In early May 2021, Colonial Pipeline, the operator of the pipeline that pumps 45% of the East Coast’s fuel, announced that they had been hacked.
In his testimony before the Senate Committee on Homeland Security and Governmental Affairs, the company’s president and CEO Joe Blount told lawmakers that the hackers had breached their network via a compromised legacy VPN account.
This incident has nearly all the elements of security gone wrong:
- Compromised credentials were found in a list of stolen data
- The account wasn’t protected by multi-factor authentication
- The attackers used a (most probably unmonitored) legacy service to break in
The compromised account was quite likely a holdover profile that was spun up by the IT team at an earlier date and they simply lost track of it, forgetting to block off its access to their network when they switched to a different system.
Their mistake highlights a common problem: access is granted to identities, but then managers lose visibility over these authorizations and they remain exposed. The risks from this mismanagement is only increasing as these user-less accounts grow in numbers, but there is hope if your organization is capable of some basic security hygiene.
Out of sight, out of mind – but still a risk
According to our internal research, 6% of user accounts within an organization are inactive. But just because they are not being used does not mean that they cannot be compromised. If an attacker gains access to one of these accounts, especially if they are unmonitored, they can use those permissions to reach the organization’s assets.
In some cases, these accounts might have belonged to former employees who have since left the organization. Others might have belonged to people who have changed roles and are no longer using those specific identities.
While these are issues that must be contended with, Identity Governance and Administration (IGA) tools do a pretty good job of addressing them under the Joiner, Mover, Leaver Lifecycle Management framework.
These tools, however, have blind spots in areas such as mismanaged empty groups and robotic identities. Both categories have permissions that can be used and abused.
Even when empty groups aren’t numerous in an organization, they often have access to thousands of files, providing a large enough window for hackers to steal data or cause disruption without detection.
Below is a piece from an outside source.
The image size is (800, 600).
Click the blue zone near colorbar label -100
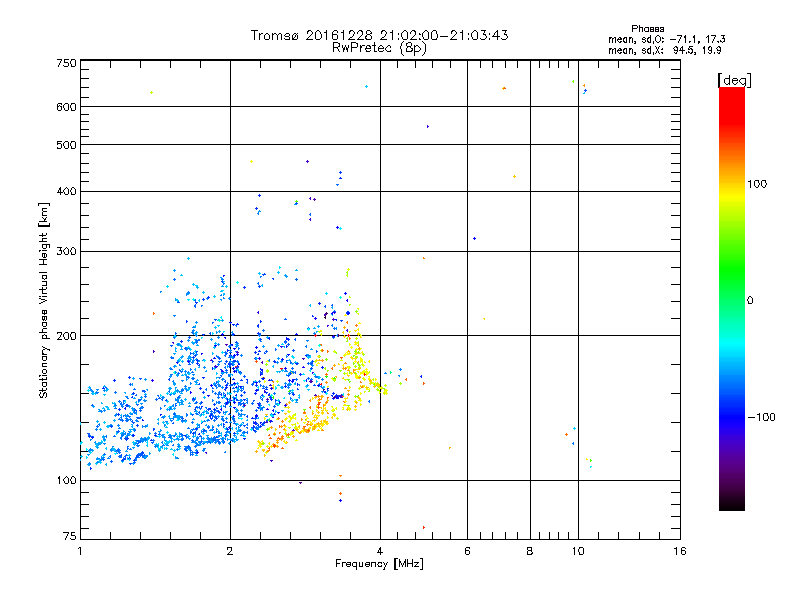(732, 414)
The situation does not improve when it comes to the robotic identities. These are the service accounts that are used for performing all sorts of tasks, and as such, have a range of permissions –– including admin privileges in some cases. Forrester has estimated that the number of non-human identities has doubled over the last year.
How to identify, monitor, and remediate
The first step towards taking control over your identities and assets’ authorizations is to know what you have. This starts with scanning across all your XaaS environments – that’s SaaS, IaaS, and PaaS – and taking an inventory of which identities have authorization to which assets.
This involves ingesting the data from these different environments, normalizing the data into a workable model, and then correlating it with your identities from your identity provider (IDP) like Okta, Ping, Azure AD, or Google.
The goal here is to understand the relationship between the identities and assets, assessing a wide range of factors including their usage and if they are right sized to meet the policies/needs of the organization.
Are there identities with permissions to assets that have not been used in at least 60 days? This might be a good time to revoke those authorizations. But that’s just a surface-level case. Once you start analyzing your entitlements on a deeper level, you’ll begin to find that there are more permissions granted to your identities than you’re likely to want to admit. This is especially true for permissions that shouldn’t have been granted in the first place.
Once we understand what we have, we need to figure out how we are going to: a) fix all the misaligned entitlements that have accumulated over the years and b) create a plan for doing it correctly from now on.
As you monitor, remediate risky authorizations as they pop up. If you come across an empty group, then close it. Same for robotic identities that are not in regular use.
If you are automating your entitlement provisioning process, then it will be easier to revoke permissions and spin them up again in the future than deal with a crisis.
To be effective at eliminating the risks that come with unused identities, we need to transition to a state where we are ingesting data, monitoring for violations, and remediating constantly.
The current standard of periodic checks might satisfy auditors, but it’s not enough if we want to enforce sufficient security standards moving forward.